While the ongoing Congressional debates have served to demonstrate how far apart Americans are regarding a variety of issues around healthcare, there is one topic all sides agree on: it costs too much. This point of view is supported by the data. The U.S. Department of Health and Human Services estimated that the total National Health Expenditure for 2016 was to be $3.35 trillion, a 5.8% increase over the previous year. That means that the per capita spending on healthcare would have exceeded the $10,000 mark – for the first time ever.
Worse, all signs point toward this trend continuing, with spending projected to grow by 5.8% on average each year through 2025. That’s 1.3% faster than the Gross Domestic Product (GDP) is expected to grow.
Where is all this spending occurring? In 2015, 32% went to hospital care and 20% went to physician care. What was the next-largest line item? Prescription drugs, at 10%. In fact, total sales of prescription drugs in the U.S. in 2016 were $448.2 billion, which matched the 5.8% growth rate for healthcare overall. Even more concerning is that in 2017, some payers told EXL that their drug benefit costs surpassed their medical benefit costs, the first time this has ever happened.

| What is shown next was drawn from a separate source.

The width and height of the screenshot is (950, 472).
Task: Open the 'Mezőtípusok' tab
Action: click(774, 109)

Clearly, this is an unsustainable path. To address it, one of the strategies payers are beginning to introduce is placing more focus on creating outcomes-based contracts with life sciences organizations.

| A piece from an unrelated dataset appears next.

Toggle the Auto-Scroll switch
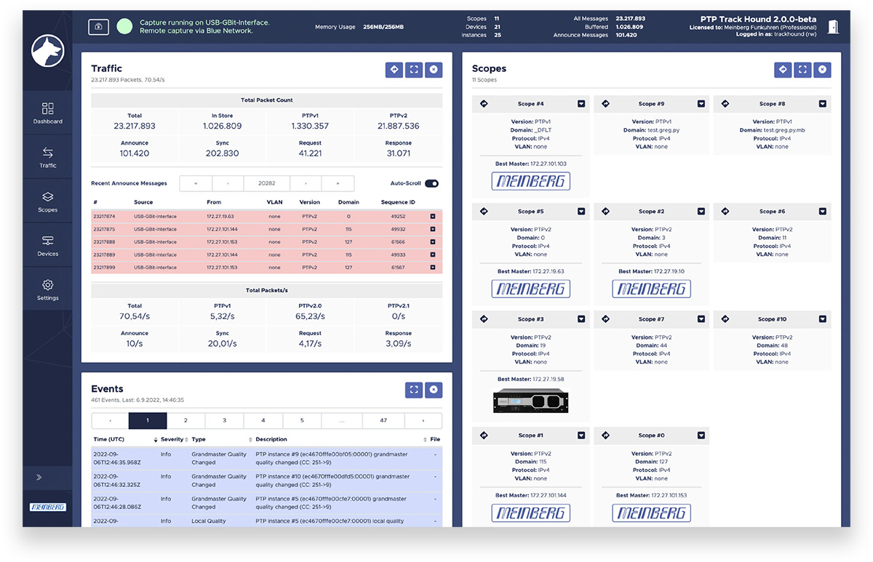The image size is (873, 562). point(431,184)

Outcomes-based contracts defined
Whether you call it value-based, or outcomes-based, or any other name, an outcomes-based contract ties the life sciences company’s product to the benefits it produces in the real world – i.e., how it helps the patient’s issues (and by how much), along with how it drives down the overall cost of care. These two factors are interrelated.
In the last few years, the goals of healthcare have shifted from an almost exclusive focus on treating the sick to helping patients stay healthy, or at least healthier (in the case of those with chronic conditions). Not just because it’s better for the patient, but also because the healthier patients are, the less it costs. Even for the sickest among us. If you can keep them out of the hospital and shift the site of care to be primarily at home – the lowest-cost care setting – then you can begin to make a dent in the spiraling costs of healthcare.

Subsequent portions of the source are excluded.